- **Task brief**
Rewrite the lines of the records, starting with the line that contains "Task: Click the help question mark button" and going on through the line that contains "Action: [1492, 157]", as a Markdown table with the columns Row and Line. Leave out any blank lines.

- **Exercise input**
__________
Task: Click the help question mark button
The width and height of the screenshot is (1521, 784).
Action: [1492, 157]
__________
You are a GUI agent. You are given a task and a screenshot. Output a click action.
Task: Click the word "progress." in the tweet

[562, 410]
__________
- **Task answer**
| Row | Line |
|---|---|
| 1 | Task: Click the help question mark button |
| 2 | The width and height of the screenshot is (1521, 784). |
| 3 | Action: [1492, 157] |